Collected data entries
=-=-=-=-=

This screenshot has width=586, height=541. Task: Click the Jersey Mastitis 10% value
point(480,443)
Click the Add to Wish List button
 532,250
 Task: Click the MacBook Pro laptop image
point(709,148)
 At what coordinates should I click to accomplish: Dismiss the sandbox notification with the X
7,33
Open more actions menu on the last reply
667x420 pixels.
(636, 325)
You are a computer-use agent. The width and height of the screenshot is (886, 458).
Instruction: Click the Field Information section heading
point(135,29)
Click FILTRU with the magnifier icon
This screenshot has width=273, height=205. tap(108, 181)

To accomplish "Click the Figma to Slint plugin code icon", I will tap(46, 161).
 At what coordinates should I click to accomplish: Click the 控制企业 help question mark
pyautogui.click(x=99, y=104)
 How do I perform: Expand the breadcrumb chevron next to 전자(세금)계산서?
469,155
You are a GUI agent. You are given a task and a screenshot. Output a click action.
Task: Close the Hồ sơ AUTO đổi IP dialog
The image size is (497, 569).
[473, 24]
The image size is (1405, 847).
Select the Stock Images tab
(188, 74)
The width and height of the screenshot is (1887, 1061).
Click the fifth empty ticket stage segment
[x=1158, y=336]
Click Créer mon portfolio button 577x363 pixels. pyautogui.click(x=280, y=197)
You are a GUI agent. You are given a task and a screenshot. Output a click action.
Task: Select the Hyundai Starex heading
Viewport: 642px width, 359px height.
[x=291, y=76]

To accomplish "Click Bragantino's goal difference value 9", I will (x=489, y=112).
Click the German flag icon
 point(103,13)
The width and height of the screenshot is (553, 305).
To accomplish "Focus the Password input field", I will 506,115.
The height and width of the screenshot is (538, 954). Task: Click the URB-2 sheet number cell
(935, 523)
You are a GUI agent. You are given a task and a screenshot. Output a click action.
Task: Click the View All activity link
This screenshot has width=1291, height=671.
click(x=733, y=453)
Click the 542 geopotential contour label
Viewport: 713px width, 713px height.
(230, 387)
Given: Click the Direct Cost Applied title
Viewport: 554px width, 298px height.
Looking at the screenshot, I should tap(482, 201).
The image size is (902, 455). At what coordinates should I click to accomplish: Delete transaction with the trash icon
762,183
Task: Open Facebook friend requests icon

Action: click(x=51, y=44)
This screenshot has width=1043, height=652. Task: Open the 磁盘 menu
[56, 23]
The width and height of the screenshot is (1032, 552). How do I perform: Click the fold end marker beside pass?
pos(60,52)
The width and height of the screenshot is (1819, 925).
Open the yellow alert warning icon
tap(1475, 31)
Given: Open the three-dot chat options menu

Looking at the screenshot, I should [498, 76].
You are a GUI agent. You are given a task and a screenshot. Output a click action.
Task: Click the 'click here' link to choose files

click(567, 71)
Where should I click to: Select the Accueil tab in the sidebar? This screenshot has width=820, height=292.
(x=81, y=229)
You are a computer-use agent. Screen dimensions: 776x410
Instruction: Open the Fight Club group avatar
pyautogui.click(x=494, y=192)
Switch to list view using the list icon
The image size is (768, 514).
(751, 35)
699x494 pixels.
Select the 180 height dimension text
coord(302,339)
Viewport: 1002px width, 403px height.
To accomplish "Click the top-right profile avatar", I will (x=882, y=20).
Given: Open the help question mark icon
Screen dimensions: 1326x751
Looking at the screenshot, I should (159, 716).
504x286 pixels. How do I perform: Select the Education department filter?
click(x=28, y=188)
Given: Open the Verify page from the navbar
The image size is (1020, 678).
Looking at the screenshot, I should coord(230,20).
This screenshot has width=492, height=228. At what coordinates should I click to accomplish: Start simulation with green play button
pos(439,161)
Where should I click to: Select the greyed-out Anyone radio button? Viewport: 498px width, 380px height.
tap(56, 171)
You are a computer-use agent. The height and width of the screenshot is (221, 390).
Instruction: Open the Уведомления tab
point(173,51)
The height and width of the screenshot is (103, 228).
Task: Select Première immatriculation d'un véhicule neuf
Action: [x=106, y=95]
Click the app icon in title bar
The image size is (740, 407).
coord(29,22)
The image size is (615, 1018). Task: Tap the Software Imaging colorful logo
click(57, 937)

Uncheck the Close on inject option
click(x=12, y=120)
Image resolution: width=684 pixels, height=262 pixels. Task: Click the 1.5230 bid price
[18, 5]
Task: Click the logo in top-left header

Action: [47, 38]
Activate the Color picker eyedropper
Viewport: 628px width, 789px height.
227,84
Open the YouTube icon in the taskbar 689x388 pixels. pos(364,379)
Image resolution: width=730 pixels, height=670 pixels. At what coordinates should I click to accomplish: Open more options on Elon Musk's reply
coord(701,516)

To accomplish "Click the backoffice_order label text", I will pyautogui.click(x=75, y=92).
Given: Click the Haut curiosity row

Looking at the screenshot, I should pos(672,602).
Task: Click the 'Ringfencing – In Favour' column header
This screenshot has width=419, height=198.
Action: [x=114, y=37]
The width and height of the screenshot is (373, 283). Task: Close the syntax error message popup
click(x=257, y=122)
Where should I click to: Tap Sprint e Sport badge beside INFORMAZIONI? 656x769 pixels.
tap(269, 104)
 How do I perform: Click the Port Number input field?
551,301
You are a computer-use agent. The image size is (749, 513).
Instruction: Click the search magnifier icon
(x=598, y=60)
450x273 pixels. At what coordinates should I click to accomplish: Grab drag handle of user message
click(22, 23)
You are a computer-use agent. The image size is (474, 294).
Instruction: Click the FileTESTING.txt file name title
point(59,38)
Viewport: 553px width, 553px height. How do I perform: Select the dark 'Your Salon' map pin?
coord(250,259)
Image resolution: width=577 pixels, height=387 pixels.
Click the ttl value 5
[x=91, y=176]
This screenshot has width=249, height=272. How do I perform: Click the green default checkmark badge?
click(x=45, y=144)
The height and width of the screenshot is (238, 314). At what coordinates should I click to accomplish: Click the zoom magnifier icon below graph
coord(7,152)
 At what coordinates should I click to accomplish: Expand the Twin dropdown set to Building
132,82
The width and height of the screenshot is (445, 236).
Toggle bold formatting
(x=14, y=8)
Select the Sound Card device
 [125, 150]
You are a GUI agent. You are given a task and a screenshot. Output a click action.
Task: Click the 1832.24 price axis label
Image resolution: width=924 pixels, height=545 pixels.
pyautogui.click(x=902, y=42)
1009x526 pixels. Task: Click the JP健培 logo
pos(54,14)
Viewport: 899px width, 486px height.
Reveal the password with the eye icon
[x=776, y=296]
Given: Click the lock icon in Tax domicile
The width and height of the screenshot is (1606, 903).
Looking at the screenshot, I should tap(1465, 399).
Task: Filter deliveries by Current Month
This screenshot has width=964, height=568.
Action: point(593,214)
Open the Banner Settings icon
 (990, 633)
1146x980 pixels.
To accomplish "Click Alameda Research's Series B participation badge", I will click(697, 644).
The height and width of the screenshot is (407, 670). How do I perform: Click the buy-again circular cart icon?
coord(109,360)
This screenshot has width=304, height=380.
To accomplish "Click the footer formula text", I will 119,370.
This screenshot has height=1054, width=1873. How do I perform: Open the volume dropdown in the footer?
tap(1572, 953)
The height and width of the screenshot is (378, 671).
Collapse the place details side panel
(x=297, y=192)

=-=-=-=-=

§ **Aim of the exercise**: Render everything from the line containing "Viewport: 899px width, 486px height." down to the line containing "will click(697, 644)." as a numbered list, leaving out any blank lines.

§ **Correct output**:
1. Viewport: 899px width, 486px height.
2. Reveal the password with the eye icon
3. [x=776, y=296]
4. Given: Click the lock icon in Tax domicile
5. The width and height of the screenshot is (1606, 903).
6. Looking at the screenshot, I should tap(1465, 399).
7. Task: Filter deliveries by Current Month
8. This screenshot has width=964, height=568.
9. Action: point(593,214)
10. Open the Banner Settings icon
11.  (990, 633)
12. 1146x980 pixels.
13. To accomplish "Click Alameda Research's Series B participation badge", I will click(697, 644).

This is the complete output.